# PROBLEM DESCRIPTION:
Copy out each line of the material below with no changes.

── EXERCISE MATERIAL ──

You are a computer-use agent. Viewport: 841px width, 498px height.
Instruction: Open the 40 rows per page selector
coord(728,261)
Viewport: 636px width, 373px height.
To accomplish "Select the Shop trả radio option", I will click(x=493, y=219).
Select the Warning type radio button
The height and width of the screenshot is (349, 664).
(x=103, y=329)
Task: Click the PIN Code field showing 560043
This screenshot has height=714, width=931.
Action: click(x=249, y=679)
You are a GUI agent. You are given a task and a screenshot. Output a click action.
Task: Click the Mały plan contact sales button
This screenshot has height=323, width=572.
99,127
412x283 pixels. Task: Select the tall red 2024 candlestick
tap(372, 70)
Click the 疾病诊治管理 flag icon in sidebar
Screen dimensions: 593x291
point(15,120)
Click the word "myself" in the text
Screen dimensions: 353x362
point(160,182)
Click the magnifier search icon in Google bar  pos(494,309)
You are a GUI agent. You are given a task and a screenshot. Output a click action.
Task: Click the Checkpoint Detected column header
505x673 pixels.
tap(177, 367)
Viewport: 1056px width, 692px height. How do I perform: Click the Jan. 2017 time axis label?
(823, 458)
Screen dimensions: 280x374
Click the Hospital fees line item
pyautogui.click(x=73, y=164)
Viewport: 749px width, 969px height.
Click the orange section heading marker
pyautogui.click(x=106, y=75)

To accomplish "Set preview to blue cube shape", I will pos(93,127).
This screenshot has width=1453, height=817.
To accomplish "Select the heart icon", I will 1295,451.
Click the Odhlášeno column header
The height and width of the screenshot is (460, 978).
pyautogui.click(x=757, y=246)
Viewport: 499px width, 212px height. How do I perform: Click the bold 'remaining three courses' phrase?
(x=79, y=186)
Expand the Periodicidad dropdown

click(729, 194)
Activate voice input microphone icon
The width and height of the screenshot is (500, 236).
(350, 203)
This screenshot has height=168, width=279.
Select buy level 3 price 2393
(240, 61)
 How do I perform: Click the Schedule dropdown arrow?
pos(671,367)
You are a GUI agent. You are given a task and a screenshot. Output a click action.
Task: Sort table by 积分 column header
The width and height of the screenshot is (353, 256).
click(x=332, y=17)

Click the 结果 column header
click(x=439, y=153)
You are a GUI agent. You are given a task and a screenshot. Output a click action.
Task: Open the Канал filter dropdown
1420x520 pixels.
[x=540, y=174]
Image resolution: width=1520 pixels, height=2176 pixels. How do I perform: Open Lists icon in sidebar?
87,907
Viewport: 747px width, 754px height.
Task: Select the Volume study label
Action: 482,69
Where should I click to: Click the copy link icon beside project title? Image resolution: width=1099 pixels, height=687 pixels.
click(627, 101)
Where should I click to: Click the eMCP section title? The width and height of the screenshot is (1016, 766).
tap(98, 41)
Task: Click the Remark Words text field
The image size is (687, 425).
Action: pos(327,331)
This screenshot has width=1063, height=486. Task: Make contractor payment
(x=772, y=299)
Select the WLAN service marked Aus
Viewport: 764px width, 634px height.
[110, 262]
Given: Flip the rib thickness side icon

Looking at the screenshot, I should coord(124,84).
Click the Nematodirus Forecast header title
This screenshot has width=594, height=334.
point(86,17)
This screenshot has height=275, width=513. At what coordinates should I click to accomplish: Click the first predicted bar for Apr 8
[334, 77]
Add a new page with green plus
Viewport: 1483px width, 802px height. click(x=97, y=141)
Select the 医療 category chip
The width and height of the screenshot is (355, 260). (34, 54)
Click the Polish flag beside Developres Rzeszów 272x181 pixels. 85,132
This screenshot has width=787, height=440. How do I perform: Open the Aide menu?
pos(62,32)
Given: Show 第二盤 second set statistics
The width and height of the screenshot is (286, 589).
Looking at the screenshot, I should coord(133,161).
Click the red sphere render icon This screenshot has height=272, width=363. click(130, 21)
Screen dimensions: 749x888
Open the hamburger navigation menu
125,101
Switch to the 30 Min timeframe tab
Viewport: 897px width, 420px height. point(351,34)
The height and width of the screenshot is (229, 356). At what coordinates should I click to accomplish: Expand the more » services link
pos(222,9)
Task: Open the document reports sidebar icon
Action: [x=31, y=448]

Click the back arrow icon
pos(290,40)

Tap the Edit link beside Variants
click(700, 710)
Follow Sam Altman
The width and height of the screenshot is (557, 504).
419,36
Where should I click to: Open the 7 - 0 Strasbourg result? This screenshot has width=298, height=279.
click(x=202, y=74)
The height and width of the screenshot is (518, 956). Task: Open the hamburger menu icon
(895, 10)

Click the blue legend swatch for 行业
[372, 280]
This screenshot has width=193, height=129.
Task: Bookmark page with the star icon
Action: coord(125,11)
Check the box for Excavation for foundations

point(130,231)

───

# ANSWER FOR THE TASK:
You are a computer-use agent. Viewport: 841px width, 498px height.
Instruction: Open the 40 rows per page selector
coord(728,261)
Viewport: 636px width, 373px height.
To accomplish "Select the Shop trả radio option", I will click(x=493, y=219).
Select the Warning type radio button
The height and width of the screenshot is (349, 664).
(x=103, y=329)
Task: Click the PIN Code field showing 560043
This screenshot has height=714, width=931.
Action: click(x=249, y=679)
You are a GUI agent. You are given a task and a screenshot. Output a click action.
Task: Click the Mały plan contact sales button
This screenshot has height=323, width=572.
99,127
412x283 pixels. Task: Select the tall red 2024 candlestick
tap(372, 70)
Click the 疾病诊治管理 flag icon in sidebar
Screen dimensions: 593x291
point(15,120)
Click the word "myself" in the text
Screen dimensions: 353x362
point(160,182)
Click the magnifier search icon in Google bar  pos(494,309)
You are a GUI agent. You are given a task and a screenshot. Output a click action.
Task: Click the Checkpoint Detected column header
505x673 pixels.
tap(177, 367)
Viewport: 1056px width, 692px height. How do I perform: Click the Jan. 2017 time axis label?
(823, 458)
Screen dimensions: 280x374
Click the Hospital fees line item
pyautogui.click(x=73, y=164)
Viewport: 749px width, 969px height.
Click the orange section heading marker
pyautogui.click(x=106, y=75)

To accomplish "Set preview to blue cube shape", I will pos(93,127).
This screenshot has width=1453, height=817.
To accomplish "Select the heart icon", I will 1295,451.
Click the Odhlášeno column header
The height and width of the screenshot is (460, 978).
pyautogui.click(x=757, y=246)
Viewport: 499px width, 212px height. How do I perform: Click the bold 'remaining three courses' phrase?
(x=79, y=186)
Expand the Periodicidad dropdown

click(729, 194)
Activate voice input microphone icon
The width and height of the screenshot is (500, 236).
(350, 203)
This screenshot has height=168, width=279.
Select buy level 3 price 2393
(240, 61)
 How do I perform: Click the Schedule dropdown arrow?
pos(671,367)
You are a GUI agent. You are given a task and a screenshot. Output a click action.
Task: Sort table by 积分 column header
The width and height of the screenshot is (353, 256).
click(x=332, y=17)

Click the 结果 column header
click(x=439, y=153)
You are a GUI agent. You are given a task and a screenshot. Output a click action.
Task: Open the Канал filter dropdown
1420x520 pixels.
[x=540, y=174]
Image resolution: width=1520 pixels, height=2176 pixels. How do I perform: Open Lists icon in sidebar?
87,907
Viewport: 747px width, 754px height.
Task: Select the Volume study label
Action: 482,69
Where should I click to: Click the copy link icon beside project title? Image resolution: width=1099 pixels, height=687 pixels.
click(627, 101)
Where should I click to: Click the eMCP section title? The width and height of the screenshot is (1016, 766).
tap(98, 41)
Task: Click the Remark Words text field
The image size is (687, 425).
Action: pos(327,331)
This screenshot has width=1063, height=486. Task: Make contractor payment
(x=772, y=299)
Select the WLAN service marked Aus
Viewport: 764px width, 634px height.
[110, 262]
Given: Flip the rib thickness side icon

Looking at the screenshot, I should coord(124,84).
Click the Nematodirus Forecast header title
This screenshot has width=594, height=334.
point(86,17)
This screenshot has height=275, width=513. At what coordinates should I click to accomplish: Click the first predicted bar for Apr 8
[334, 77]
Add a new page with green plus
Viewport: 1483px width, 802px height. click(x=97, y=141)
Select the 医療 category chip
The width and height of the screenshot is (355, 260). (34, 54)
Click the Polish flag beside Developres Rzeszów 272x181 pixels. 85,132
This screenshot has width=787, height=440. How do I perform: Open the Aide menu?
pos(62,32)
Given: Show 第二盤 second set statistics
The width and height of the screenshot is (286, 589).
Looking at the screenshot, I should coord(133,161).
Click the red sphere render icon This screenshot has height=272, width=363. click(130, 21)
Screen dimensions: 749x888
Open the hamburger navigation menu
125,101
Switch to the 30 Min timeframe tab
Viewport: 897px width, 420px height. point(351,34)
The height and width of the screenshot is (229, 356). At what coordinates should I click to accomplish: Expand the more » services link
pos(222,9)
Task: Open the document reports sidebar icon
Action: [x=31, y=448]

Click the back arrow icon
pos(290,40)

Tap the Edit link beside Variants
click(700, 710)
Follow Sam Altman
The width and height of the screenshot is (557, 504).
419,36
Where should I click to: Open the 7 - 0 Strasbourg result? This screenshot has width=298, height=279.
click(x=202, y=74)
The height and width of the screenshot is (518, 956). Task: Open the hamburger menu icon
(895, 10)

Click the blue legend swatch for 行业
[372, 280]
This screenshot has width=193, height=129.
Task: Bookmark page with the star icon
Action: coord(125,11)
Check the box for Excavation for foundations

point(130,231)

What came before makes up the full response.